EXERCISE BRIEF: Given the material below, output exactly the lines from the line with "This screenshot has height=434, width=646." to the line with "Given: Open the Tables pattern item", both ends included, and no other lines.

----- INPUT DATA

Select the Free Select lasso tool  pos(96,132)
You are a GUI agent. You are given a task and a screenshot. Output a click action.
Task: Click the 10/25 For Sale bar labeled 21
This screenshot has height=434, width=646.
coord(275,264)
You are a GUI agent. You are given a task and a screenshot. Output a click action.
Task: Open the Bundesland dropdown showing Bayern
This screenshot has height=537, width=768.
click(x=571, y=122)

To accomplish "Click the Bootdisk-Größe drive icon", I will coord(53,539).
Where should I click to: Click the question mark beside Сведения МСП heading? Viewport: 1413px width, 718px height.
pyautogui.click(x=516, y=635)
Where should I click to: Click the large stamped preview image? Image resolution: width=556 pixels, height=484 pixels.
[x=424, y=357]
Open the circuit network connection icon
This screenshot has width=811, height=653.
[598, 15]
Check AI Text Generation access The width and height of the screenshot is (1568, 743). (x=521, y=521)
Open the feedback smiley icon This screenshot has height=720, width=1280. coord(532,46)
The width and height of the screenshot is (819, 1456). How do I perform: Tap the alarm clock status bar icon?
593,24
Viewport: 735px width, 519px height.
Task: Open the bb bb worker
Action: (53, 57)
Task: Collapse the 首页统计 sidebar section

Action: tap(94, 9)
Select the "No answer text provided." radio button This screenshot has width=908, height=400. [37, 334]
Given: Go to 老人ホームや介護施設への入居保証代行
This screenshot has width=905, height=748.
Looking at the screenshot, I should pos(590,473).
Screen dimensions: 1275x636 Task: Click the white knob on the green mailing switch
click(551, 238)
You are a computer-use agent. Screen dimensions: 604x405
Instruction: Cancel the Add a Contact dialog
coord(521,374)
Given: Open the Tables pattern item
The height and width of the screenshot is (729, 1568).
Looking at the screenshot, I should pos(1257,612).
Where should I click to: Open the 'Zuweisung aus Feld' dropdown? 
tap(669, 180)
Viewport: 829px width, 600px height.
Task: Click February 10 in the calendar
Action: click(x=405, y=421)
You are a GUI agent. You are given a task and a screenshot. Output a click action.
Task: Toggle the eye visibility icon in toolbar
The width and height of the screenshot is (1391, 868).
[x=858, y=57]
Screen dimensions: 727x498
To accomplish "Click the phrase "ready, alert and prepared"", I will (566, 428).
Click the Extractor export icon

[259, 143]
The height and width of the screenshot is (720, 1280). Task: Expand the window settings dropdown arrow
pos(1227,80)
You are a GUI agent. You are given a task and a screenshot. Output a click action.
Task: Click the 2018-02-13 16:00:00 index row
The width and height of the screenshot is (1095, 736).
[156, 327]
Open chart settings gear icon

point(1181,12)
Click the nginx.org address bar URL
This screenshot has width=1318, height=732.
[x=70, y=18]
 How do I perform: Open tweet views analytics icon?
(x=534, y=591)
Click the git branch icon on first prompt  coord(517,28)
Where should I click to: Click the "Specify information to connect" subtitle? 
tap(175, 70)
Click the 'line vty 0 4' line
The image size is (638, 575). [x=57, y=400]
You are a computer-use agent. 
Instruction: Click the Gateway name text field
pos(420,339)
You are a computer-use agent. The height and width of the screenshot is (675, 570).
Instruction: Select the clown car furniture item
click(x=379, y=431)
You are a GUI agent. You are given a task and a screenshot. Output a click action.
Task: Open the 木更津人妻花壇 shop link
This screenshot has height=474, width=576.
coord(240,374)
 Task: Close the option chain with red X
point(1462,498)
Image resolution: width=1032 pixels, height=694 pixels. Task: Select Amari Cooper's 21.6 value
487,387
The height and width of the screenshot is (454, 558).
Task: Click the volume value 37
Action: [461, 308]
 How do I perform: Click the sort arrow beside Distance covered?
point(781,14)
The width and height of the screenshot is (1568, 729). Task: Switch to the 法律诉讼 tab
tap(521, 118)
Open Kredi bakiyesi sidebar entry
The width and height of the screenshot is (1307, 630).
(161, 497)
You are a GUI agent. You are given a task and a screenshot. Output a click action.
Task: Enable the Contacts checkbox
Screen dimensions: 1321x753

----------

WRITTEN SOLUTION:
This screenshot has height=434, width=646.
coord(275,264)
You are a GUI agent. You are given a task and a screenshot. Output a click action.
Task: Open the Bundesland dropdown showing Bayern
This screenshot has height=537, width=768.
click(x=571, y=122)

To accomplish "Click the Bootdisk-Größe drive icon", I will coord(53,539).
Where should I click to: Click the question mark beside Сведения МСП heading? Viewport: 1413px width, 718px height.
pyautogui.click(x=516, y=635)
Where should I click to: Click the large stamped preview image? Image resolution: width=556 pixels, height=484 pixels.
[x=424, y=357]
Open the circuit network connection icon
This screenshot has width=811, height=653.
[598, 15]
Check AI Text Generation access The width and height of the screenshot is (1568, 743). (x=521, y=521)
Open the feedback smiley icon This screenshot has height=720, width=1280. coord(532,46)
The width and height of the screenshot is (819, 1456). How do I perform: Tap the alarm clock status bar icon?
593,24
Viewport: 735px width, 519px height.
Task: Open the bb bb worker
Action: (53, 57)
Task: Collapse the 首页统计 sidebar section

Action: tap(94, 9)
Select the "No answer text provided." radio button This screenshot has width=908, height=400. [37, 334]
Given: Go to 老人ホームや介護施設への入居保証代行
This screenshot has width=905, height=748.
Looking at the screenshot, I should pos(590,473).
Screen dimensions: 1275x636 Task: Click the white knob on the green mailing switch
click(551, 238)
You are a computer-use agent. Screen dimensions: 604x405
Instruction: Cancel the Add a Contact dialog
coord(521,374)
Given: Open the Tables pattern item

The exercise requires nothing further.